Talks to introduce a race cap for all F1 personnel currently underway

Talks about introducing a race cap for all F1 personnel are currently underway, according to Mercedes Technical Director James Allison.

Mercedes has confirmed that talks between the FIA, Formula 1, and the teams about the possibility of setting a cap on the number of races that all personnel would be permitted to attend during the season are now underway.

The Formula 1 calendar will see a record 24 races in 2024, which is a huge development that will surely affect the teams and their staff.

Teams will need to constantly move and adjust to new regional time zones and work settings due to the huge number of races, which will result in increased travel time and logistical challenges.

This constant travel could interfere with sleep patterns and personal routines which could result in stress and exhaustion. Therefore, teams must put their staff’s health and wellbeing first in regard to such challenges.

Both Drivers and engineers experienced the repercussions of the calendar’s expansion in Abu Dhabi last month, raising questions as to whether it’s sustainable for all parties involved as well.

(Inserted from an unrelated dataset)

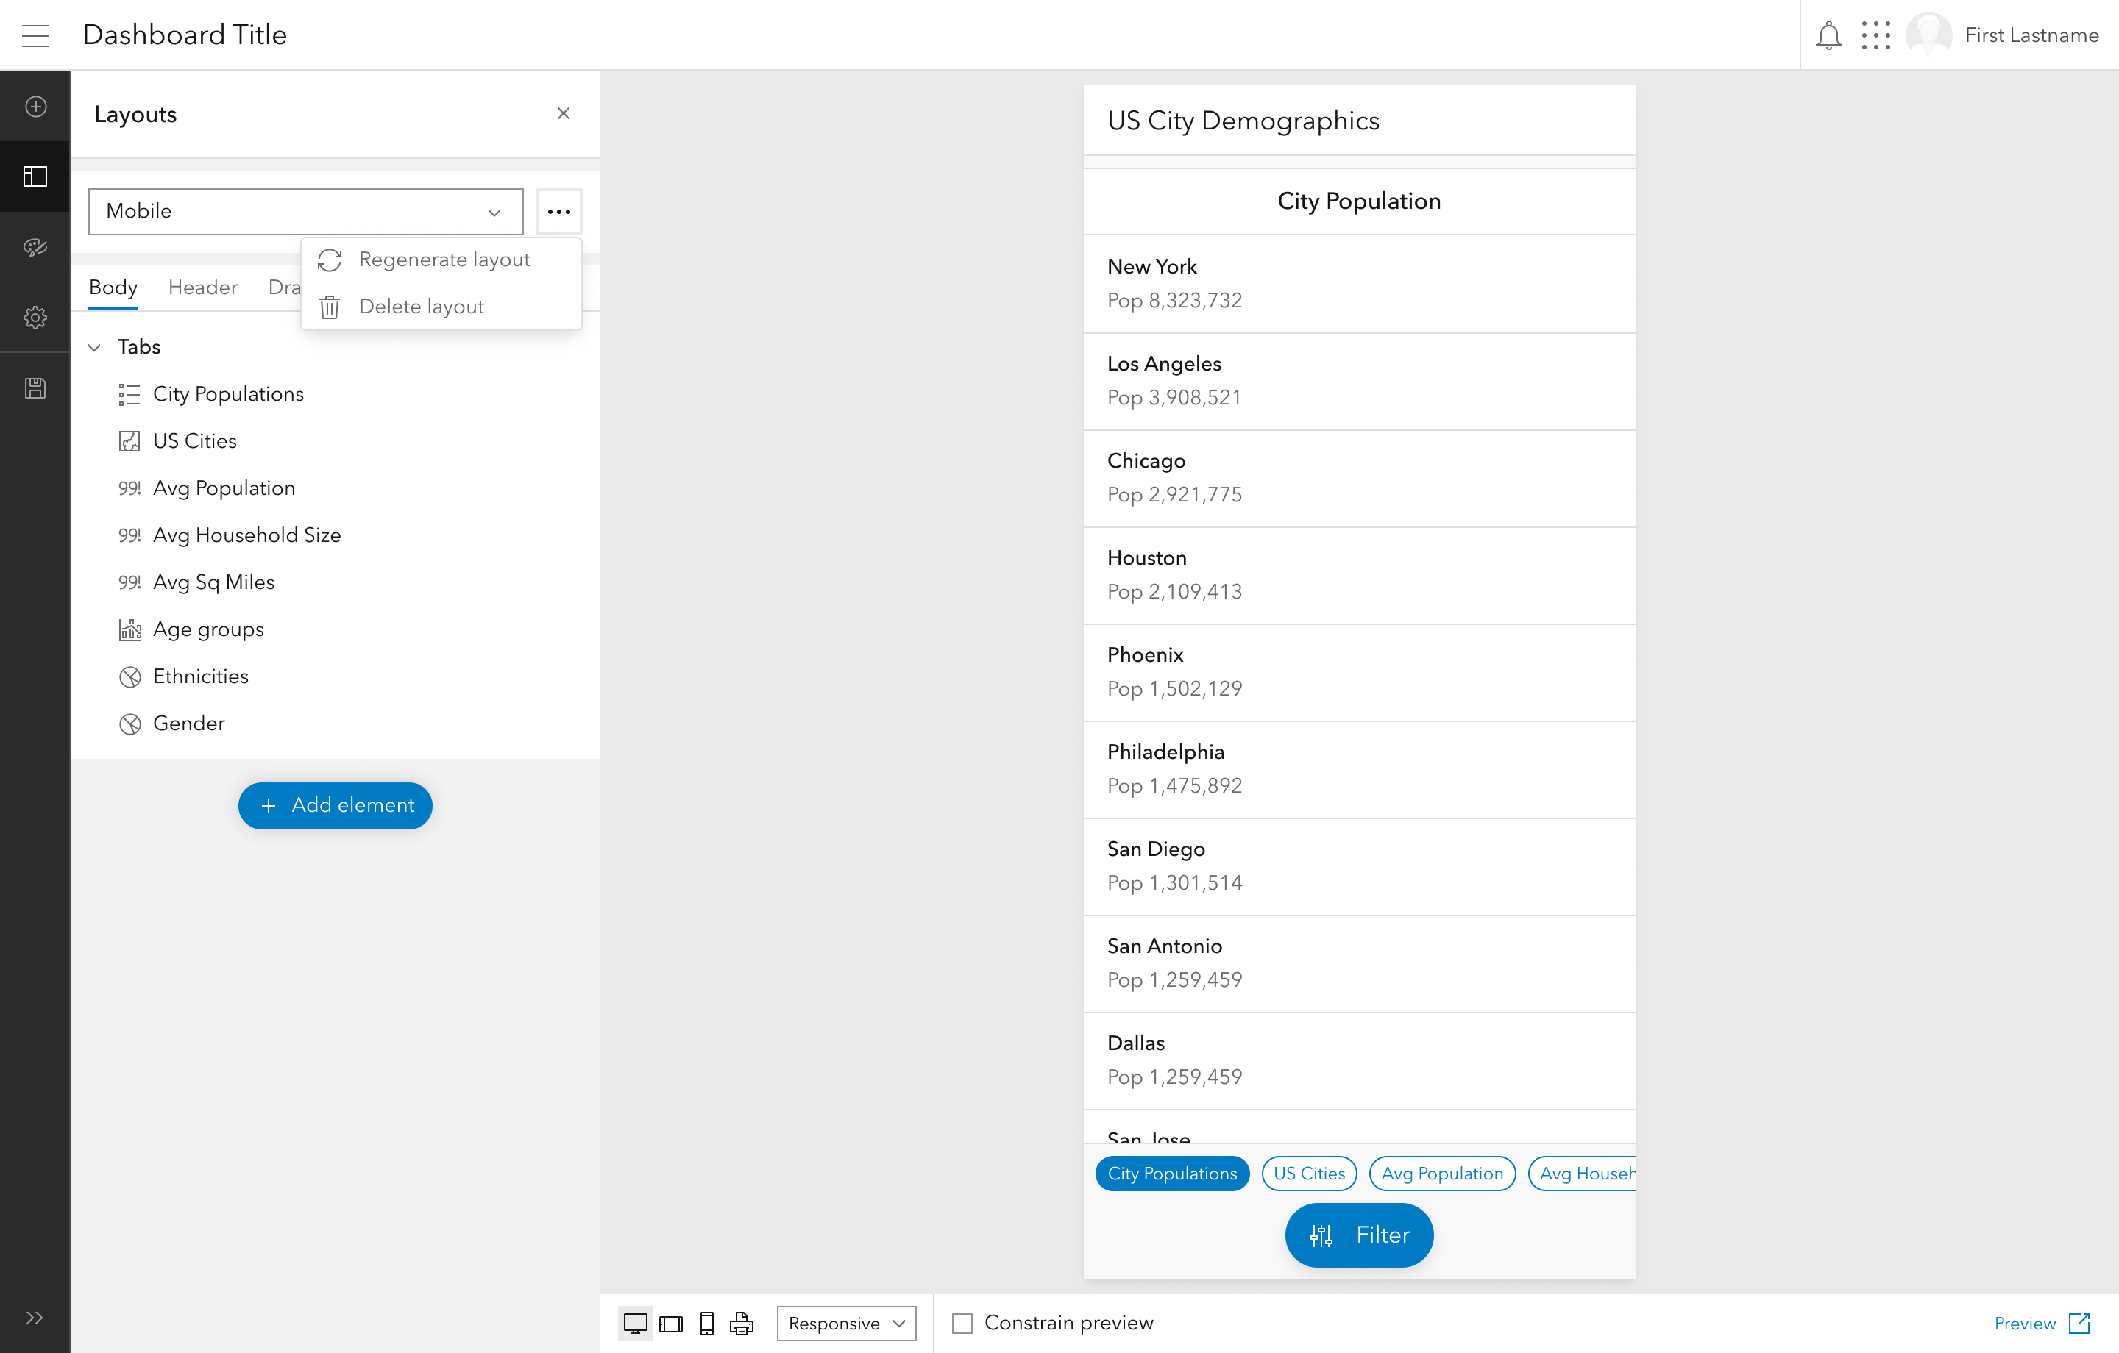Open the Mobile layout dropdown
The height and width of the screenshot is (1353, 2119).
click(x=305, y=211)

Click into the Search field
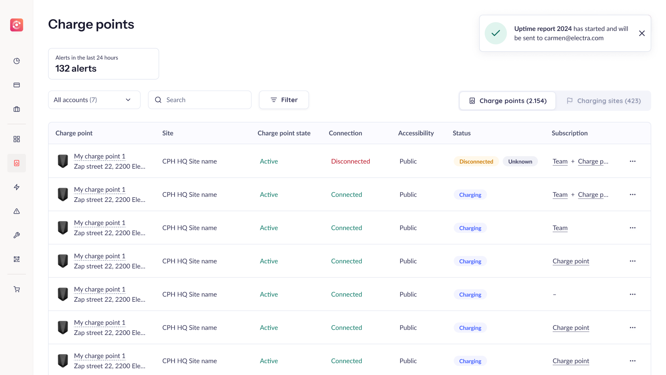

The implementation of effective travel plans, the scheduling of periodic breaks and the provision of mental health and stress management support solutions are critical steps aimed at alleviating the adverse impacts of the extended F1 calendar.

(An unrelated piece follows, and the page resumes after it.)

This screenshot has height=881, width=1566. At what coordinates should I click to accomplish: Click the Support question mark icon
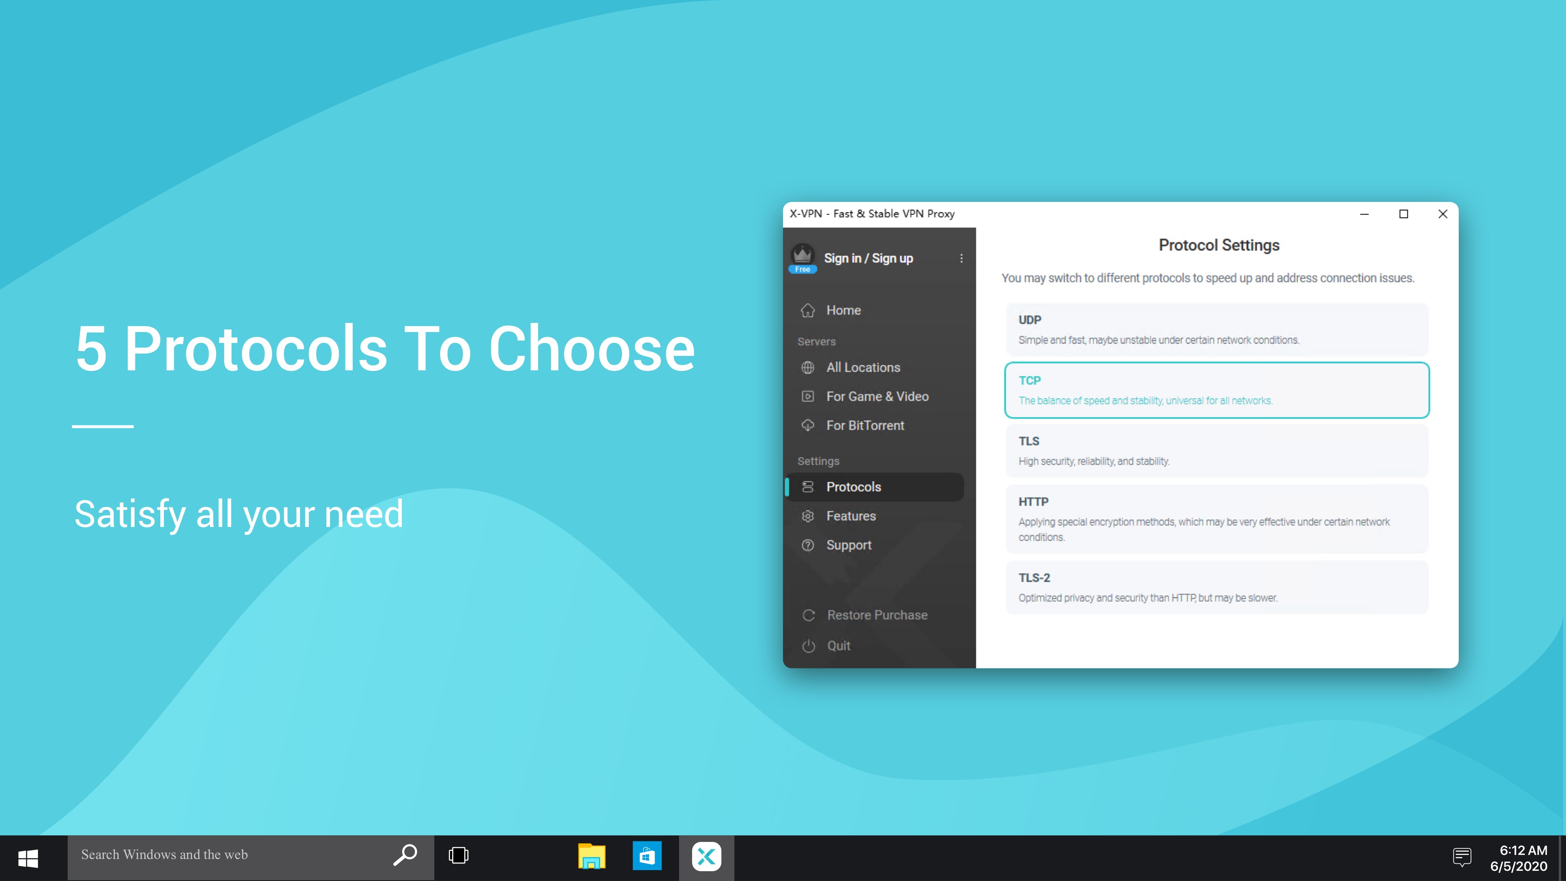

Although some teams have already discussed the idea of switching crews in order to shield them from excessive exhaustion, F1 outfits have limited flexibility when it comes to expanding the number of members on their race teams due to the sport’s budget limitations.

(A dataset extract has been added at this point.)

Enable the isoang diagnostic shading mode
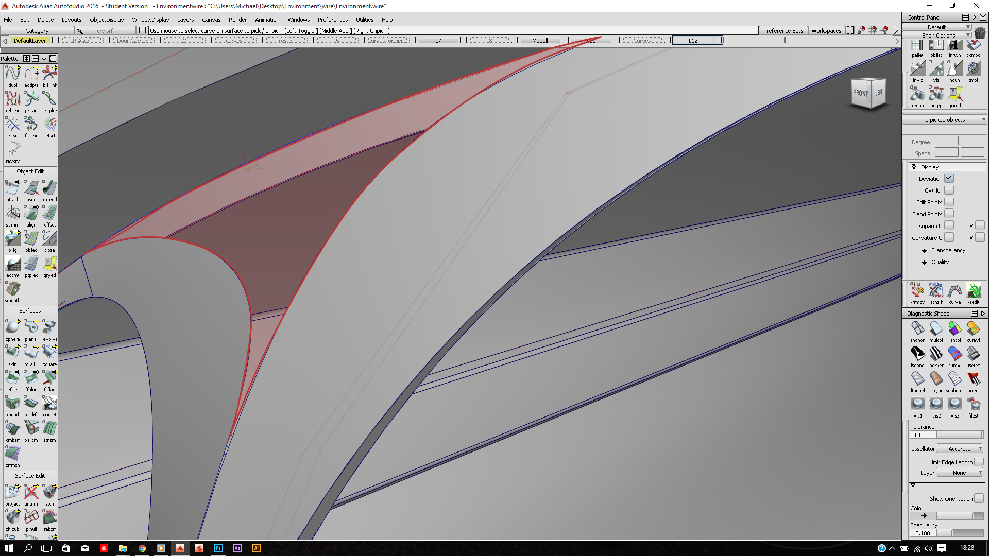The height and width of the screenshot is (556, 989). coord(917,354)
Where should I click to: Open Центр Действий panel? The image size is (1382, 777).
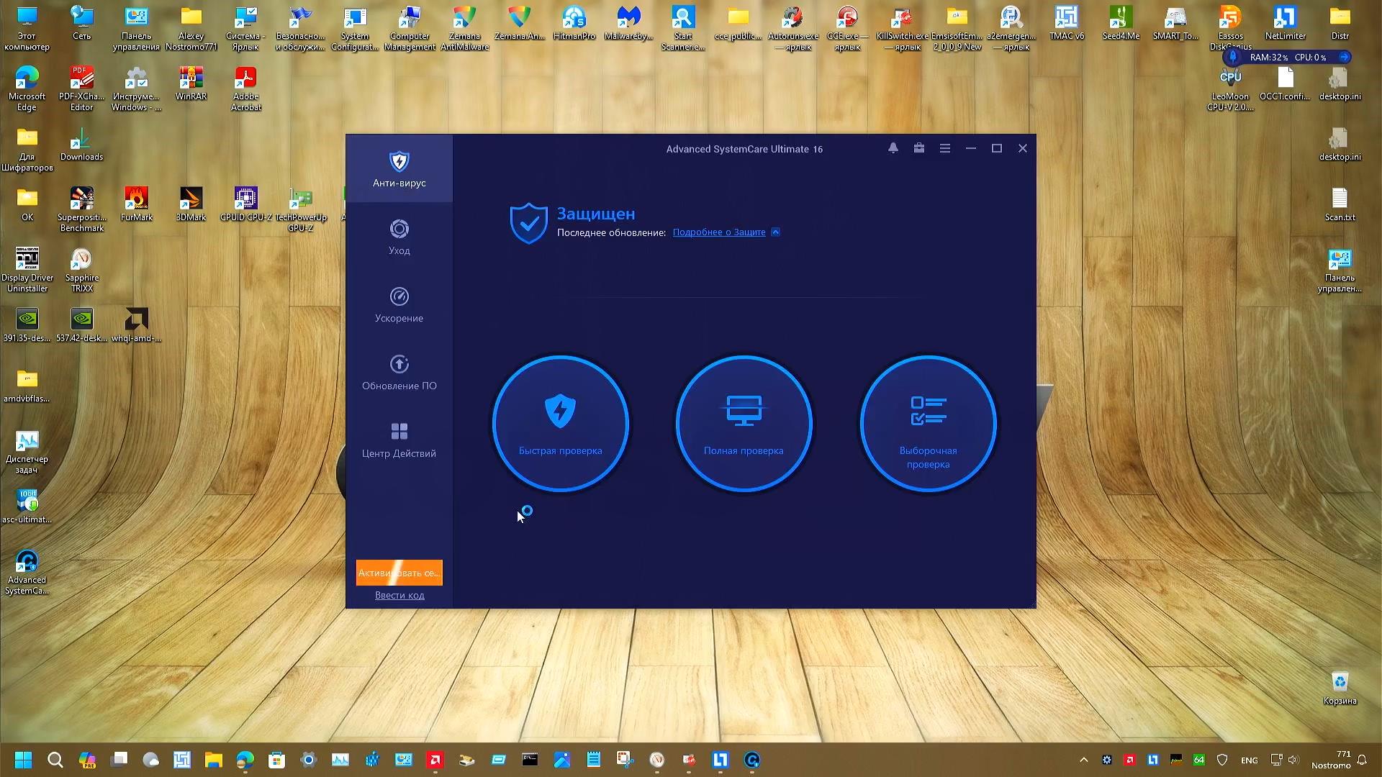tap(399, 440)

Mercedes Technical Director James Allison has stated that talks are still taking place between F1 and the body that oversees the sport to address the problem while operating inside the budgetary limits of the cost cap.

“When you consider there is also winter testing to be done, if you’re one of the travelling folk, then that is more than half the year spent on the road, and in a mode of working that is quite tiring, and quite demanding,” Allison told the Performance People podcast.

“All the people back in the factory who give live support to that as well are having to take that burden on their shoulders.

“So the sport has just started to address it because the cost cap means you can’t reasonably contemplate saying, ‘Well, it’s now a sufficiently large number of races that we need to double up on the roles that do the travelling to allow them to alternate races or anything like that’.

“The financial reality of that makes that prohibitive inside the cost cap, so to try to impose some relief on an otherwise very difficult-to-manage season, the sport has just started to debate internally about whether we should have rules.”

Allison suggests that imposing a cap of 20 races for all F1 employees (apart from the drivers) throughout a 24-race season might help address the problem of staff fatigue.

“Let’s say in a 24-race season, it would mean that no individual – other than the drivers – would be allowed to do all 24 races, a cap imposed, maybe at 20 races, let’s say, just plucking a number from the air.

“It would mean that everyone previously going to have to do the full slog would only be able to do 20 of them, and the teams would have to find it in themselves to put alternative methods of coping with the absence of each member of that travelling community four times per year.

“That will be an interesting set of gymnastics to cope with.”

According to Allison, no team would benefit from an unfair advantage simply because they would all have to overcome that obstacle collectively.

“But the ones that wiggle their way through it effectively could turn it into an advantage by organisationally managing that in a slick way,” he added. “But the net positive would be that at least for a small number of weekends per year, you could rest and recharge if you were otherwise committed to a travelling role.

“That will mean people like Toto, as team principal, would have to respect it as well, the race engineers, the ones who have the closest relationship with the drivers, Bono (Pete Bonington) and Shov (Andrew Shovlin).

“A relationship that lots of people know about because they hear it on the radio…the drivers would have to hear a different voice four times a year.

“We’d have to figure out how to manage that in a good way.”